Everything, all the three weeks of Qualification that remain to us, are leading up to the day of Semi-Finals.

And that time goes by quickly and uneventfully for the twenty-one days that follow.

* * *

We attend classes where we learn more about Atlantis and how to fight and defend ourselves with hand-to-hand combat and with weapons of the Four Quadrants, particularly our own nets and cords. We hone our singing with complicated note sequences. We tone our bodies. Yeah, even those of us who are nerdy klutzes such as yours truly, improve. . . . And while my body still hurts constantly all over with a dull neverending ache, it slowly lessens every night as my endurance increases and my muscles get stronger.

In Agility Training I still get occasional last place demerits for running laps, but only three times in week two and twice in week three. On the fourth week of Agility Training, to my own amazement, I manage to squeak by without a single running demerit. As far as climbing and monkey bars, yeah, I barely learn to hand swing halfway across the scaffolding by the middle of week two, and finally cross the whole distance with my hands by the end of the third week, though inconsistently, four times out of seven. And on week four I make it six times out of seven. Oalla Keigeri gives me a nod of approval the first time I do it. And it feels kind of amazing!

Talking about amazing—turns out, I am actually pretty good in Combat. After that first time when I held my own against Claudia Grito, I find that I am quick and steady with strikes, punches and parries, that more than makes up for my untrained muscle weakness. Er-Du Forms become relatively comfortable if not easy after I learn to hold each precise position, because they make good natural sense, and there’s a logic and beauty to the combinations of movement. When the Instructors start scoring us, I generally find myself in the top third of my class when it comes to Forms. Of course it helps that I get that extra lesson time every night from watching Aeson Kass and Blayne in the evening sparring sessions—but more on that in a moment.

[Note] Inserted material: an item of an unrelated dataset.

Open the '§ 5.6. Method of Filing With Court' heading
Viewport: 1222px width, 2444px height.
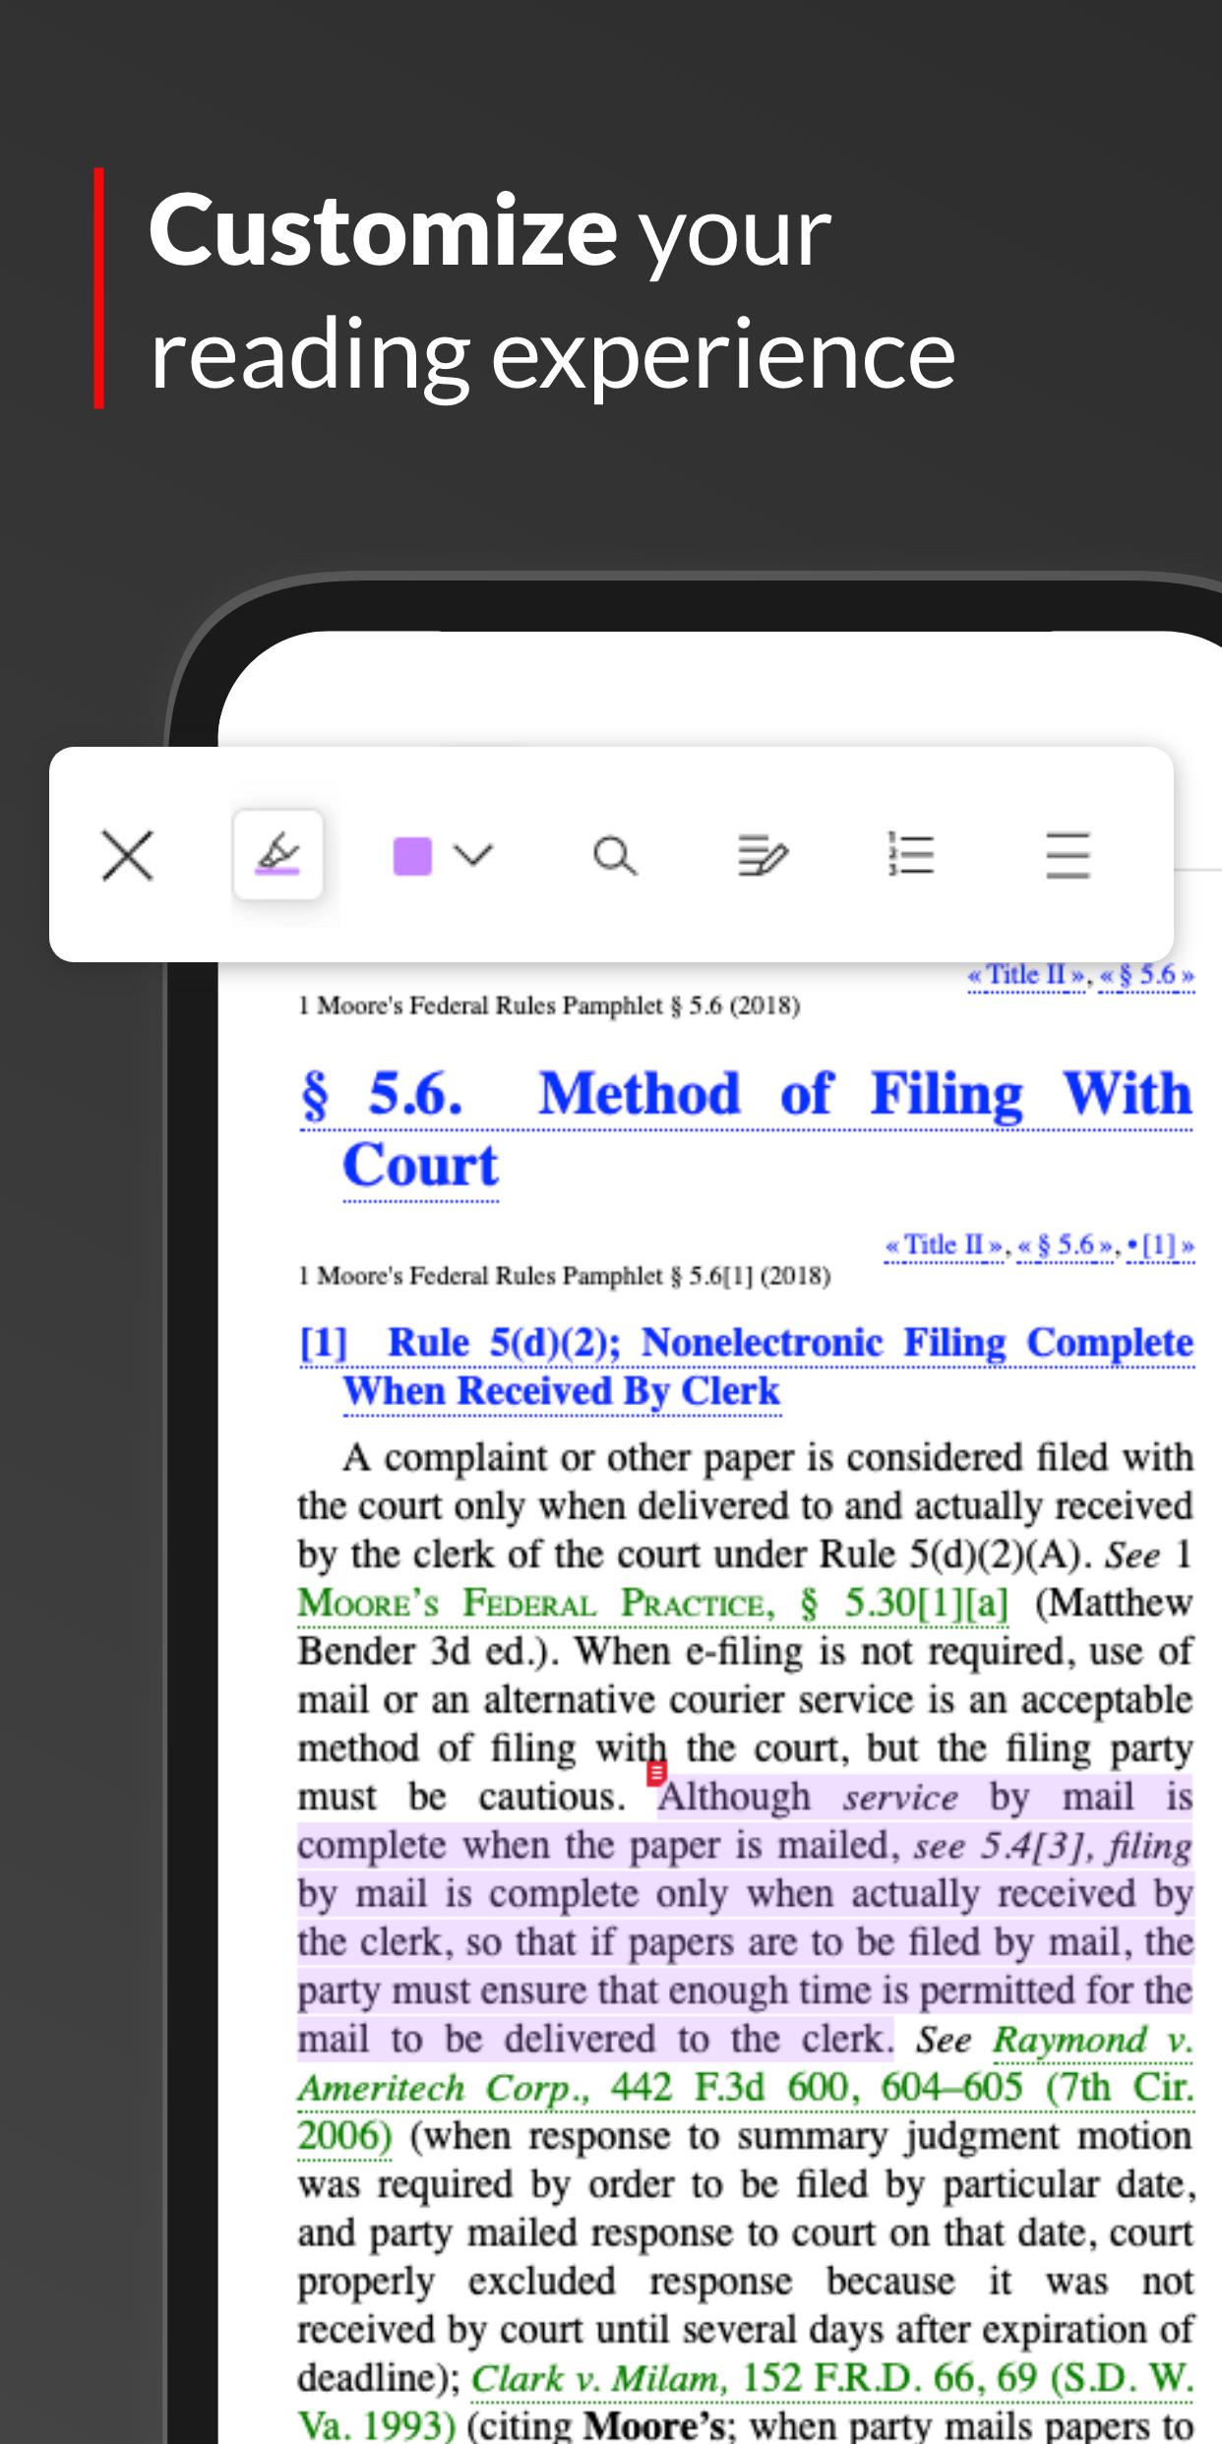click(x=747, y=1130)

Combat classes get more interesting on week two when we are taught how to use cords and nets as true weapons. The key to our native Quadrant weapon, Keruvat Ruo tells us, is the potential for entanglement of the opponent.

“Think of a spider weaving a web,” he says. “The strands stick together and bind the prey with a combination of adhesiveness and tight bonds. The spider also injects a paralytic to render the prey unconscious. In your case, all you have is one out of three—the ability to create tight restraining bonds. Your opponent is neither paralyzed, nor is there sticky glue involved. All you have on your side is speed and the ability to tie knots and otherwise shape the cord to restrain your opponent’s mobility.”

For all of week two we practice a variety of intricate knotting techniques, so that Tremaine walks around whistling sailor tunes. “We’re in the navy, man!” he drawls. “I’m gonna start tying my locks together in new combo knots!”

After the fancy knots, we are taught combinations of loops and string figures that feel like a complex version of the “cat’s cradle” game, using finger agility. On the first day of week three, Oalla Keigeri shows us how to “hand-crochet” a net using nothing but string and our fingers. It is amazing, because it really does resemble crocheting with yarn, except there is no crochet hook, and in its place you use your index finger to pull the string into loops.